I have this extraordinary ability to call anywhere ‘home’ (not to be confused with ‘Home’, which refers to my parents’ house in France). It could be a guesthouse, a campsite, a van, a boat – basically anywhere my rucksack comes to rest for a few consecutive nights. I picked this habit up when backpacking India, Nepal, and Southeast-Asia in 2013.
Since then I have experienced a few more permanent ‘homes’, staying in one place as long as a year! (New Zealand will forever feel like my true home – the place I am destined to be). I feel this is a trait of a true traveller, and also a sign of adaptability.
Sometimes a place doesn’t truly feel like home until you leave it. Living in Christchurch, we had a lovely two-bedroom flat, a car, full time jobs, and amazing friends. We even ‘nested’ a fair bit and decorated the place to our liking (although we didn’t own chairs and ate sitting on the floor for a year!) Moving on felt like leaving a little piece of my heart behind, something I also experienced when we sold Eileen, our big yellow van, and home for nine months. I still miss both terribly, but cherish the memories that we have of them.

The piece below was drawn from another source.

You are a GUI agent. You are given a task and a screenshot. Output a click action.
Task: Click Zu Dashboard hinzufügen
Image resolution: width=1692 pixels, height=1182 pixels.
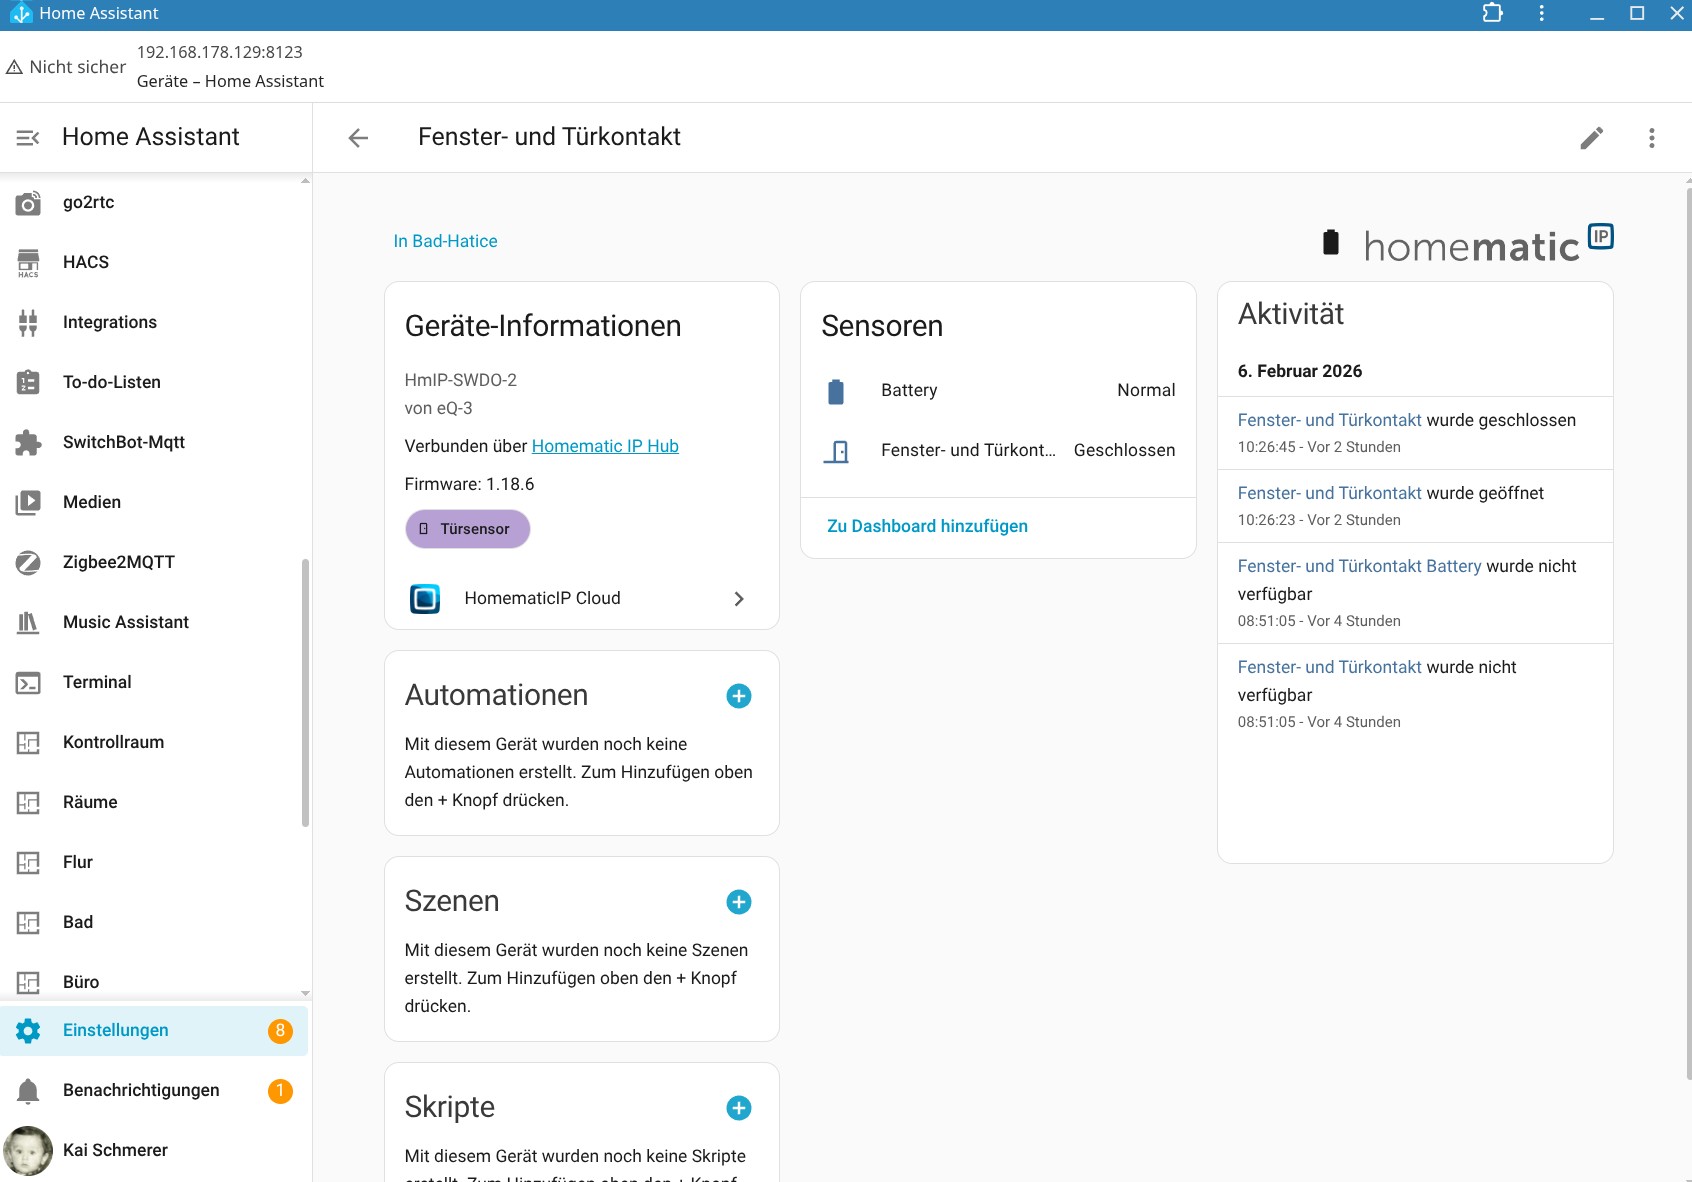pyautogui.click(x=927, y=526)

We have just returned to Shikoku, and are in fact driving back towards the Iya Valley as I write this. Today we flew back from ten days in Seoul, and while it was great to experience a new city, driving along with the hazy blue mountains as a backdrop feels like coming home. After all the rain (you may have seen footage of the recent terrible flooding in Japan) the sun is finally shining and the rice paddies look like sparkling fields of emeralds in the afternoon light. I take a long, deep breath – the air feels so clean and tastes of nature.
I didn’t really notice the thickness of the city air until returning to this little gem of an island. We have only spent three months in Iya so far, and yet we already feel pride in saying that we ‘live’ there. The same applies when we say we lived in Christchurch – I love that strong, little city with a passion and will always defend it if anyone has anything bad to say!
What it comes down to is this; ‘Home’ doesn’t have to be where you grow up, or even somewhere you have spent much time. It is true what they say: Home really is where the heart is (and yes, you can leave pieces of your heart in many different places – they will always be there to welcome you home.)